Path: utzoo!utgpu!water!watmath!clyde!att!osu-cis!tut.cis.ohio-state.edu!husc6!purdue!decwrl!granite!jmd
From: jmd@granite.dec.com (John Danskin)
Newsgroups: comp.arch
Subject: Memory latency / cacheing / scientific programs
Keywords: cache latency bus memory
Message-ID: <243@granite.dec.com>
Date: 21 Jun 88 22:03:23 GMT
Organization: DEC Technology Development, Palo Alto, CA
Lines: 69


I am interested in running a class of programs that process large
(bigger than cache but smaller than memory) arrays of data repeatedly.

The inner loop of the program is well behaved, so I can expect that
all of my instructions will fit in cache, and all of my intermediates will
fit in either registers or cache depending on how many registers there are.

The amount of work done per byte of data is such that the total throughput
required from the bus (on a well balanced/very high performance system)
is not a limiting factor.

However, if I have to accept the latency for a cache miss every line,
the performance of my program is halved.

I get 50% utilization of the CPU and 25% utilization of the bus.
If I could hide the latency, then I could get 100% of the CPU and 50% of
the bus.

This problem seems to be common to all of the new RISC machines (and
all of our old vaxen).  A few manufacturers (Amdahl) have tried to fix
the problem by prefetching into the cache.

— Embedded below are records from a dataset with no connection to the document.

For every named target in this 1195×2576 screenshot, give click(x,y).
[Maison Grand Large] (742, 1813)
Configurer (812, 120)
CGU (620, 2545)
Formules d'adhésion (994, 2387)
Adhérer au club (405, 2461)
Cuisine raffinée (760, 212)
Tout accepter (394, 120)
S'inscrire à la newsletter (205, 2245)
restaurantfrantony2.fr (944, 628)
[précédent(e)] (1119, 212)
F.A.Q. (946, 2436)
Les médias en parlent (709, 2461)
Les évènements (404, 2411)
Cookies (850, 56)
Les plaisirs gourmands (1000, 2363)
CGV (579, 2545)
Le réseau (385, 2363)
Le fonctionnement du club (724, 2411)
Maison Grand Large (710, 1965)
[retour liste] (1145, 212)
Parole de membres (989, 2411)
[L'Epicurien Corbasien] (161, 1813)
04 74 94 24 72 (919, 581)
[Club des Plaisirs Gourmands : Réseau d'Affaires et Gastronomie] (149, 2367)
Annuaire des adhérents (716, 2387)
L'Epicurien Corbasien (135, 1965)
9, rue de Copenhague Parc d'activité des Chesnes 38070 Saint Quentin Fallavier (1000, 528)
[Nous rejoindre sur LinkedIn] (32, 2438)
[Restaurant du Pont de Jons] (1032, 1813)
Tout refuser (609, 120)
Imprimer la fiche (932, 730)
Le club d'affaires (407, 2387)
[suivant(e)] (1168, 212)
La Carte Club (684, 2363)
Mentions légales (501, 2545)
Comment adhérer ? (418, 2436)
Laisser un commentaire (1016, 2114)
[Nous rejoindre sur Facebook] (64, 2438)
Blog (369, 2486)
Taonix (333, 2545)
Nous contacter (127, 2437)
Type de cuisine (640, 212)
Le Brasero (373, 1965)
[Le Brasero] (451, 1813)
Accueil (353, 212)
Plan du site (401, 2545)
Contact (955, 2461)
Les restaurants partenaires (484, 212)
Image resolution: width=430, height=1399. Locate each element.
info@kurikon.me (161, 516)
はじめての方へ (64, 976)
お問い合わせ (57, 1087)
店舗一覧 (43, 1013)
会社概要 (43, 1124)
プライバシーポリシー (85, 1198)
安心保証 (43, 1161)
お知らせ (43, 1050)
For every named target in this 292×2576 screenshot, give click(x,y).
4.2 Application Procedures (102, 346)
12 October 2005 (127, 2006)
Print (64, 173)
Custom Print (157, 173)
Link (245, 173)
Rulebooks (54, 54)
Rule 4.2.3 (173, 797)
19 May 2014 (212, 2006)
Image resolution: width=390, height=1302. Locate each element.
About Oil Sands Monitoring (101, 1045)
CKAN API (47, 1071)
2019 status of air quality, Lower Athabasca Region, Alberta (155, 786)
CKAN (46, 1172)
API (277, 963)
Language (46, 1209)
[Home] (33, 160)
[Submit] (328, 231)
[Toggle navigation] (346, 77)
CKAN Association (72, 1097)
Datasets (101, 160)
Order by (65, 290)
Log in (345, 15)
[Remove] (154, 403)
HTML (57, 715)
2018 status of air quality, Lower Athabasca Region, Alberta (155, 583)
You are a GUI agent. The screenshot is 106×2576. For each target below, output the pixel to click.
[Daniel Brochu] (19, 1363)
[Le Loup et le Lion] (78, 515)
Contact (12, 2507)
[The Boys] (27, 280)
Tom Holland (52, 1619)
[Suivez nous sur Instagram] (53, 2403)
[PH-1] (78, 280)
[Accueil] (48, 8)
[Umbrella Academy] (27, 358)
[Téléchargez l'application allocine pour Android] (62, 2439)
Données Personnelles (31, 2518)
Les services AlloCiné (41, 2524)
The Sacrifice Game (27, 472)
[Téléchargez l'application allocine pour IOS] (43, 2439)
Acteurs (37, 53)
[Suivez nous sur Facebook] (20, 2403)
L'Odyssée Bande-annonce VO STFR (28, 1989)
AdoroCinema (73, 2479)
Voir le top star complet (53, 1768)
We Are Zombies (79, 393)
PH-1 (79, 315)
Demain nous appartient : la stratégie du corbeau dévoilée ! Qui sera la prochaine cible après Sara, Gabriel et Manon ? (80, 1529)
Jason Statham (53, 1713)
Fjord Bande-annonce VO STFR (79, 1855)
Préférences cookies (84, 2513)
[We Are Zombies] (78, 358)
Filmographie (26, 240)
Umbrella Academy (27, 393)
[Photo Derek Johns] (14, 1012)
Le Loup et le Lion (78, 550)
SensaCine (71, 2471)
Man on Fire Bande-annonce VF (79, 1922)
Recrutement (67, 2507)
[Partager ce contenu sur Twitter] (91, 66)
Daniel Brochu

Others (Cray) hide memory
latency with (pipelined) vector instructions or (Cydrome) by exposing
the memory latency to the compiler.

Now Vectors are expensive, and exposing the memory latency directly to
the compiler seems to be a very short term solution (I like to think
that binary compatibility across two models of the same machine is a
reasonable goal). So I would like to look elewhere for my mips/flops.

How has prefetching worked out? Alan Jay Smith seems to recommend
prefetching given that it is implemented well. Has anybody been able to
do it?

How about multiple pending scoreboarded loads? The compiler emits the
load instruction as early as possible and only references the target
register when it is needed.  A trace scheduling compiler could space
loads out through a loop so that most/all of the bus latency is
hidden.  The compiler still has to know what memory latency is for full
efficiency, but if it doesn't (numbers change) the code still works.
This scheme is also register intensive in that several registers may be
waiting for relatively distant events.  Besides, most references are to
the cache (it's just that the misses are so much more important...).

Does anybody do this with scalar machines? Is it too hard?

Software caching: people talk about it, but who has done it?
If I could say
	load	Cache7 with Page 12
and compute using other cache lines (while the load occured) until I said
	csynch	Cache7
things would work just fine. Too hard for compilers to do? Unimplementable?


Is my class of problem interesting? It is my understanding that many
large scientific programs have similar behavior, but that the standard
UNIX timesharing load (whatever that is) has significantly different behavior.

A lot of research seems to have gone into making UNIX run fast, which is a
laudable goal. But I don't want a workstation that runs UNIX fast. I want a
workstation that runs my application fast.


I am eagerly awaiting a full list of the errors in my thinking.
-- 
John Danskin				| decwrl!jmd
DEC Technology Development		| (415) 853-6724 
100 Hamilton Avenue			| My comments are my own.
Palo Alto, CA  94306			| I do not speak for DEC.